Los intelectuales indígenas quechuas representaron en un taki, o wanka, su visión de la muerte del Inca, el hecho más traumático de la conquista. Si gran parte de los nueve millones de habitantes del imperio no podían mirar a los ojos del Inca, nadie tenía el derecho de quitarle la vida. Para que esa historia y sus consecuencias fueran conocidas, los encargados de guardar la memoria representaron los hechos y lo hicieron desde la perspectiva de su propia cultura. Esta pieza de teatro es importante no sólo porque está escrita en un quechua impecable, sino porque expresa un punto de vista indígena sobre la muerte del Inca. Al final de la pieza, Pizarro lleva la cabeza de Atauhuallpa ante el Rey de España:
«Venerable señor de España
vengo de haber ejecutado
tu real voluntad.
Aquí te traigo la cabeza y su Llauto»9 .
El rey de España, indignado le responde:
«¿Cómo has ido a hacer eso?
Ese rostro que me has traído
es igual que mi rostro
¿cuándo te mandé yo
a dar muerte a este Inca?
Ahora serás ajusticiado
[...]
Ay Pizarro, Pizarro,
Cómo eres tan abyecto traidor
Corazón nacido al pillaje».
Pizarro muere por la palabra del Rey y éste cierra toda la historia diciendo:
«Lleváoslo si es así [si está ya muerto]
id a entregarlo al fuego y que perezca
y con él su descendencia toda
y haced que destruyan su casa.
De ese guerrero infame
no debe quedar nada
esto es cuanto yo ordeno».
Ningún fraile español habría podido escribir un texto como ése; tampoco habría permitido que una pieza con ese contenido fuera vista libremente en las plazas públicas. Por eso, esa representación fue seguramente clandestina y se conservaba por lo menos hasta 1871, más de tres siglos después de Potosí. No tenemos evidencias de una representación de esta pieza teatral en la campaña del ejército de Túpac Amaru II, pero sí que sus soldados vieron Ollantay, una representación colonial del siglo XVIII escrita en quechua, muy probablemente por un cura, y en la que sólo alguien ajeno a la cultura inca podía imaginar que un simple guerrero podría desafiar el poder del Inca para casarse con una doncella.

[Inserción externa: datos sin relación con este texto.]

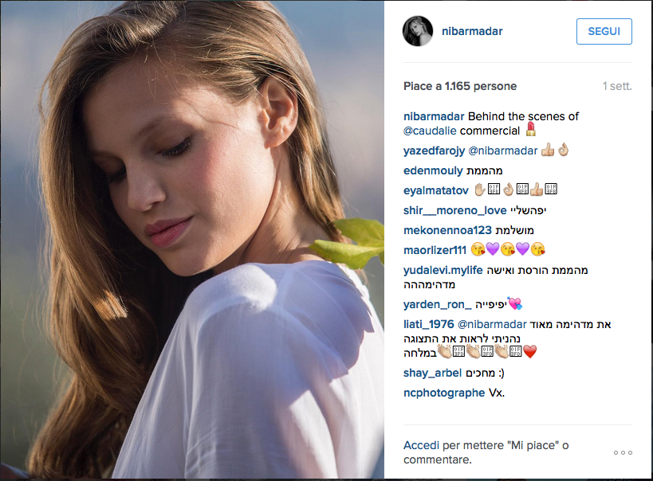
Task: Open ncphotographe's profile
Action: point(444,393)
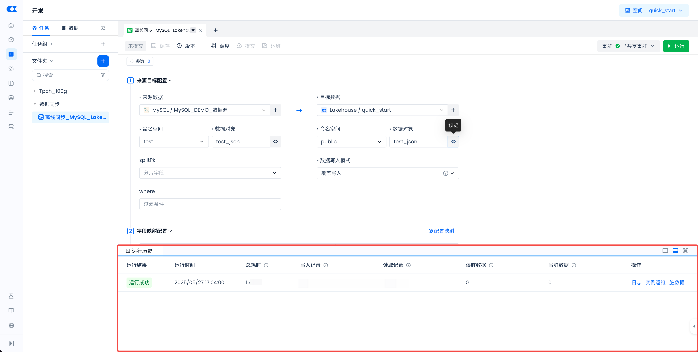Open the schedule settings toolbar item
The height and width of the screenshot is (352, 698).
(220, 46)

Tampoco fue por azar, que la monarquía española después del levantamiento de Túpac Amaru prohibió, además de la lectura de Los Comentarios reales de Garcilaso Inca de La Vega, las representaciones teatrales entre los llamados indios, y el uso del quechua; prohibió, además, que se vistieran con las ropas de la época incaica, que aprendan a leer y a escribir; y les negó el privilegio de no pagar tributos y de tener indios a su servicio. En dos palabras, con la derrota de Túpac Amaru II en 1781 desaparece la aristocracia indígena y los quechuas quedaron reducidos a la doble y exclusiva condición de pobres y de analfabetos forzosos. Los nobles indígenas aliados de la monarquía española contra Túpac Amaru, no sobrevivieron por mucho tiempo.

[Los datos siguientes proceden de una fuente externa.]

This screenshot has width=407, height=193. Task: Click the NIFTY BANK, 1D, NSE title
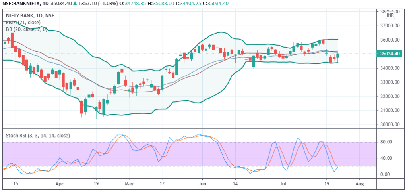pos(30,15)
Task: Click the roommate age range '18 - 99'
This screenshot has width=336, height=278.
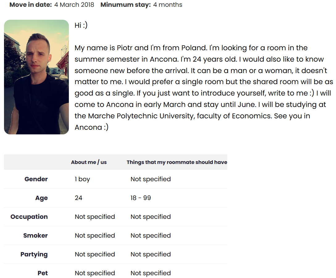Action: [x=141, y=198]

El proceso que va de la historia al mito, gracias a la invención y recreación teatral de la realidad, se vuelve más complejo si se toma en cuenta que en algún momento se convierte en un ritual y en una fiesta. En efecto, la muerte del Inca reaparece como un segmento teatral en las celebraciones andinas de Bolivia, Perú y Ecuador con ocasión de algunas fiestas patronales. El libro Nacimiento de una utopía: muerte y resurrrección de los incas, del historiador peruano Manuel Burga (1988), ilustra esta compleja conversión gracias a una aproximación en la que el historiador enriquece su perspectiva con el trabajo de campo propio de la Antropología10.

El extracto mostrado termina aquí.